Matt O'Sullivan is an American retired soccer player who played professionally in the Major Indoor Soccer League and North American Soccer League.

==Youth==
O'Sullivan grew up in the San Francisco Bay Area and was introduced to soccer while living in La Honda. His first team was the La Honda Bandits which played in the Northern California division of the American Youth Soccer Organization (AYSO). O'Sullivan's father, Tommy, was one of the founding members of the Northern California division of the AYSO.

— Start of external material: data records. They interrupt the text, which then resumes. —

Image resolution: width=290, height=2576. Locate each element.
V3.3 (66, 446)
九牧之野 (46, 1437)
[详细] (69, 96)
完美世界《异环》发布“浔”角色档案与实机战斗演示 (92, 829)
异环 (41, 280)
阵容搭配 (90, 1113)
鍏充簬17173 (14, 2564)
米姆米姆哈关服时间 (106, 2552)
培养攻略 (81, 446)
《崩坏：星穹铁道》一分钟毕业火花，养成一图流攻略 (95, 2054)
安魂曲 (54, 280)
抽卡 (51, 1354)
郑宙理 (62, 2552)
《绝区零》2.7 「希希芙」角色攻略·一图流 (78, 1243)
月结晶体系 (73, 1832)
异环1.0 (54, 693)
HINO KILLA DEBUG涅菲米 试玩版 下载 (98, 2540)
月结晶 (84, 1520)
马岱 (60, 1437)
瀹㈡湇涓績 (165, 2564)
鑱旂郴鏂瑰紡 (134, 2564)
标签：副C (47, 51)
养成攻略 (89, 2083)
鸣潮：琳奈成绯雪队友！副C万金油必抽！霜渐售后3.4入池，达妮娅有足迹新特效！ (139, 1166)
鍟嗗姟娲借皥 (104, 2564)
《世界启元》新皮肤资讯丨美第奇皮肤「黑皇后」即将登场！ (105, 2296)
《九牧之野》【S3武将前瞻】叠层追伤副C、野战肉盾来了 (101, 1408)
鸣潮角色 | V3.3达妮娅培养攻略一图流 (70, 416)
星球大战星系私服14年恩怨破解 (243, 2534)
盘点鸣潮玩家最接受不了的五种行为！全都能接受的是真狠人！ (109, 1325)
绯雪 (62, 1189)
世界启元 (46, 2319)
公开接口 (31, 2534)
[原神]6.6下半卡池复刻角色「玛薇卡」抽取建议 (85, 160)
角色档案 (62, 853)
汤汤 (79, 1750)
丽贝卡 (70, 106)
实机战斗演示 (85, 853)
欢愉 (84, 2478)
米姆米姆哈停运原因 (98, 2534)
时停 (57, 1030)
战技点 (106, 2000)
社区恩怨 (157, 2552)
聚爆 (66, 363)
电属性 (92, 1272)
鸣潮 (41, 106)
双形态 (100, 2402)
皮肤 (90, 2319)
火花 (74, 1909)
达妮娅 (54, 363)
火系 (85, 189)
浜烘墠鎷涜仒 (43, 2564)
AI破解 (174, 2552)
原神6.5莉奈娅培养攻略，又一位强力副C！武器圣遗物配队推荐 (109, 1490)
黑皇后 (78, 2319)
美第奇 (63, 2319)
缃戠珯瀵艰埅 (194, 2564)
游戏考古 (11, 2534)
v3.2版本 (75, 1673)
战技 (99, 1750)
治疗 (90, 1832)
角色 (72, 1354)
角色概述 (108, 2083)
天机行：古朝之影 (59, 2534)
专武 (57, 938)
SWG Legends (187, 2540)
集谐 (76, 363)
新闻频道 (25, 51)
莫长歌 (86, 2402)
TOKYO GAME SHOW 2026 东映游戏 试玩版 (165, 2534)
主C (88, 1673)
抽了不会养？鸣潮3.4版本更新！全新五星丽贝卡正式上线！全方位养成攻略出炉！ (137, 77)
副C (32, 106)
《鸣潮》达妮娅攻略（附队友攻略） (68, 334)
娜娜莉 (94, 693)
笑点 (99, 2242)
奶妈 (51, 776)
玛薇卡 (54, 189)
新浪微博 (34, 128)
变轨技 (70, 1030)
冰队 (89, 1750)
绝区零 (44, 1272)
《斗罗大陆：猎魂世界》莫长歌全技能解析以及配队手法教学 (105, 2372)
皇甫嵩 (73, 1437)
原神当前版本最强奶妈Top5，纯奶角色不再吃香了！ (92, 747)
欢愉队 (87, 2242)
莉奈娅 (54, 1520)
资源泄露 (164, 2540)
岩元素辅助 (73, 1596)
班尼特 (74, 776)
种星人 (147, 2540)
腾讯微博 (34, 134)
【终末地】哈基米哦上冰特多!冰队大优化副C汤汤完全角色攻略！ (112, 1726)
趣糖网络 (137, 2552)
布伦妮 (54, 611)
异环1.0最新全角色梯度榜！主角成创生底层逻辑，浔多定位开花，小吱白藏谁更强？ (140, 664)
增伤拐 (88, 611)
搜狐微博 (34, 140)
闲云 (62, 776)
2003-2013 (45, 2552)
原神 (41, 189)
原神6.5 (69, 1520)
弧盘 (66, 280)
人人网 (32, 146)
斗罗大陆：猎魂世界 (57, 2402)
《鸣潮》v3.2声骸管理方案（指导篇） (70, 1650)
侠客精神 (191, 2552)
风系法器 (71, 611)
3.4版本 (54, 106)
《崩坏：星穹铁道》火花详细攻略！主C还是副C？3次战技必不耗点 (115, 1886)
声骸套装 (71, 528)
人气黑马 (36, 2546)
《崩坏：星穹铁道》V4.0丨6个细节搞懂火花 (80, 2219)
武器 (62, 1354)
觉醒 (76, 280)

O'Sullivan attended the Woodside Priory School in Portola Valley and was named All American his senior year. Matt played three years with the Juventus Soccer Club of Redwood City during which two state championships, as well as two trips to the final eight of the McGuire Cup, were achieved. O'Sullivan attended Chico State University where he played on the men's soccer team as a starter for all four years playing in the first Collegiate Division Two Soccer Championship. He was a 1974 and 1975 Honorable Mention All American and was inducted into the Wildcat's Hall of Fame in 1996. O'Sullivan was a member of the 1976 Olympic Soccer Team playing in several international matches and qualifying games and a member of the U.S. National 'B' Team in 1977 which travelled and played in South Korea.

==Professional==
In 1976, Seattle Sounders selected O'Sullivan in the first round of the North American Soccer League draft. In 1977, he signed with the Houston Hurricane, playing three outdoor seasons. He also went on loan with the Houston Summit of the Major Indoor Soccer League for two indoor seasons. He played 3 seasons with the Memphis Americans retiring from professional soccer in 1984.